The purpose of this testing is to determine the percentage of copper that can be recovered using this common technique, to determine the copper grade of the resulting concentrate, and to assess the concentration of byproduct metals and deleterious elements in the concentrate. The resulting copper concentrates from the test work would then be available for discussions with copper smelting companies. Chalcocite reject material will also be subjected to acid leach testing in order to determine if the Big Sandy chalcocite might be amenable to solution mining extraction.

This testing will determine both the amount of copper that might be recoverable via acid leaching and the amount of acid that might be consumed through this process. A separate testing regimen will focus on the utility of froth flotation for recovering molybdenite from the Big Sandy material. This lab work will assess the percentage of molybdenum that can be recovered from the rock, and the potential molybdenum grade of the concentrate that can be produced using froth flotation.

Additionally, the rhenium content of any molybdenite concentrate will be determined to assess the potential for a credit at Big Sandy from this strategic metal. Molybdenite from drillhole BS-1, located 1.2 kilometers east of BS-3, was geochronologically dated at the Colorado State University Airie Laboratory using the rhenium-osmium dating technique. That dating exercise revealed an unusually high content of rhenium in the Big Sandy BS-1 molybdenite of 8713 ± 17 ppm to 9319 ± 25 ppm.

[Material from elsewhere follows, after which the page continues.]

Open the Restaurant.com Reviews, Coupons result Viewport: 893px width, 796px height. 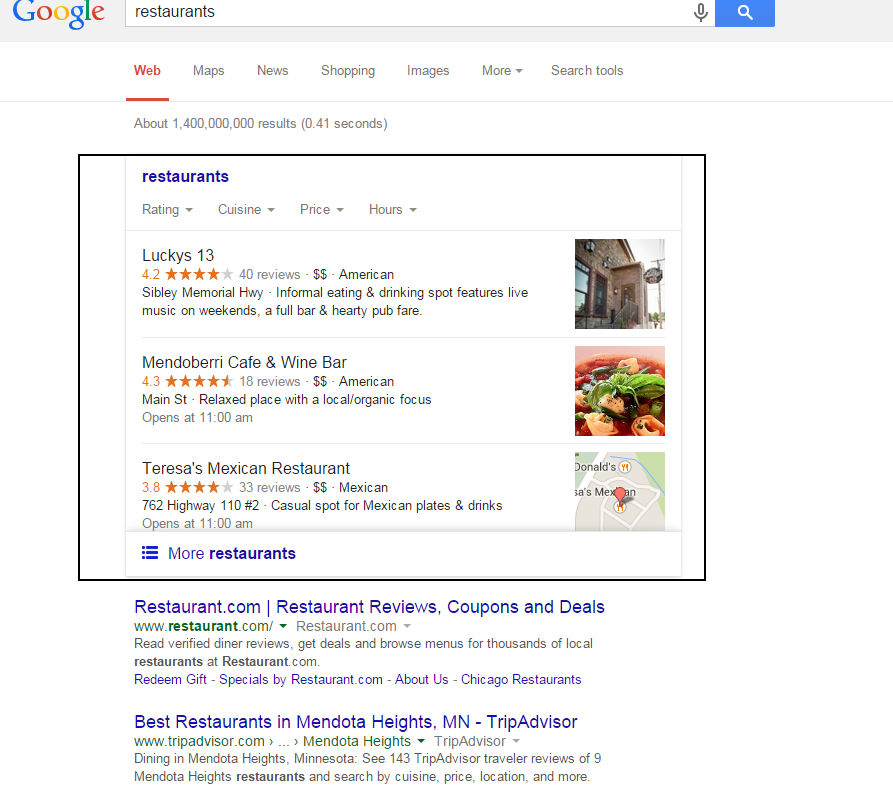point(369,607)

The metallurgical testing of any molybdenite concentrate from BS-3 will provide information on the variability of rhenium content over long distances in the Big Sandy porphyry system. Finally, high definition QEMSCAN technology will be used to image the BS-3 material and determine the identity, size, and microscopic texture of the minerals hosting the target metals. This imagery will assist in optimizing grind size, reagent selection, upgrading of concentrate, and the deportment of any potential byproduct or deleterious elements.